Yenilginin sorumlusu Gerets
Dün gece Kadıköy'de tempolu, kıran kırana ikili mücadelelere sahne olan, heyecan dozu yüksek bir derbi izledik. F.Bahçe çok önemli üç puanın sahibi oldu. İlk 20 dakika günümüz futbolunun istediği ilkelere uygun, pozisyonsuz, iki takımın da birbirini oynatmamaya özen gösterdiği bir bölüm izledik. Fenerbahçe kendi sahasında oynamanın avantajını biliyor ama akılcı olarak tedbiri elden bırakmıyordu. Uğur-Tuncay ikilisinin çabuk varyasyonuyla son çizgiden yapılan ortada F.Bahçe Alex ile golü buldu. Bu golle morallenen sarı-lacivertliler kısa sürede farkı ikiye çıkararak önemli bir avantaj elde etti. Dört orta saha oyuncusunun da kuvvetli ve diri oluşları, savunma prensiplerini de yerine getirmeleri, G.Saray'a oyuna ağırlık koyma ve pozisyona girme şansı vermedi. İkinci devre Gerets'in iki değişikliği ile birlikte G.Saray klasik anlayışı içinde oyunu karşı alana yıktı. Erken bir golle de farkı bire düşürünce, maçın zorluk derecesi arttı. UEFA Kupası maçından yorgun olan F.Bahçe rakibinin temposu karşısında sıkıntılı anlar yaşamaya başladı. Son 10 dakikada ise kontrol tekrar eline aldı. Alex'in çıkmasından sonra Tümer pas yaparak, arkadaşları da son enerjilerini sahnelemesiyle F.Bahçe maçın son bölümünü tehlike yaşamadan tamamlamayı başardı ve şampiyonluk yarışında önemli avantaj elde etti.

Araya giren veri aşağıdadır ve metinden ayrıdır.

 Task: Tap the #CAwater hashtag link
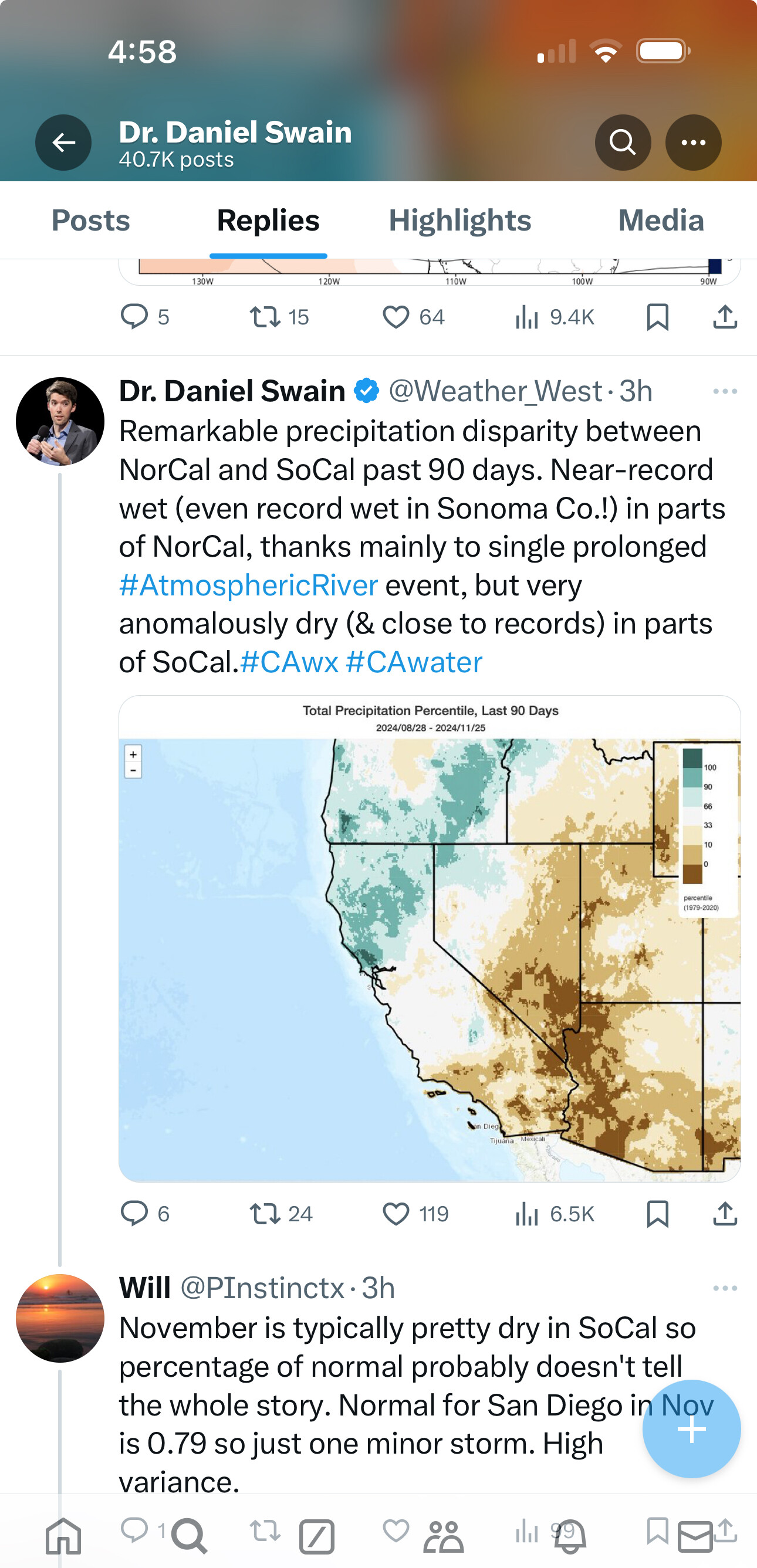click(414, 662)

Takımın arka arkaya yoğun maç trafiğinden yorgun düşmesine rağmen sergiledikleri mücadele takdir edilmesi gereken bir olaydı. Gecenin en başarılı ismi mükemmel görev anlayışıyla Deniz Barış'tı. Zico takım oyundan düştüğü anlarda oyuna futbolcu değişikliği ile oyuna müdahale etmedi. Demek ki, kafasında 11 dışında sadece Mehmet Yozgatlı'yı düşünmüş.
SABRİ 11'DE OYNAMALIYDI Gerets yenilgisinin bir numaralı sorumludur. Sahaya çıkan takım tertibi çok önemlidir. F.Bahçe'nin Appiah-Önder ile sağ kanat bindirmelerine ağırlık kazandırması mümkün değildi. Uğur-Tuncay'ın olduğu bölge çok tehlikeliydi. Sabri gibi bir oyuncuyu düşünmeyişi büyük yanlıştı. Eğer Hasan Şaş'ta ısrar edecekse o zaman Cihan'ın yerine Sabri'yi oynatmalıydı. Ayrıca İliç de bu tip deplasman maçlarında pasif bir görüntü çizip, adeta korkak bir futbolcu konumunda görünüyor. Tabii çok kişi tarafından eleştirilen Hakan Şükür'ün de önemi bir kere daha anlaşıldı. İkinci yarıdaki baskıda Hakan olsaydı Galatasaray mutlaka neticeyi çevirirdi. Hakem Selçuk Dereli ise çok başarılı bir yönetim gösterdi.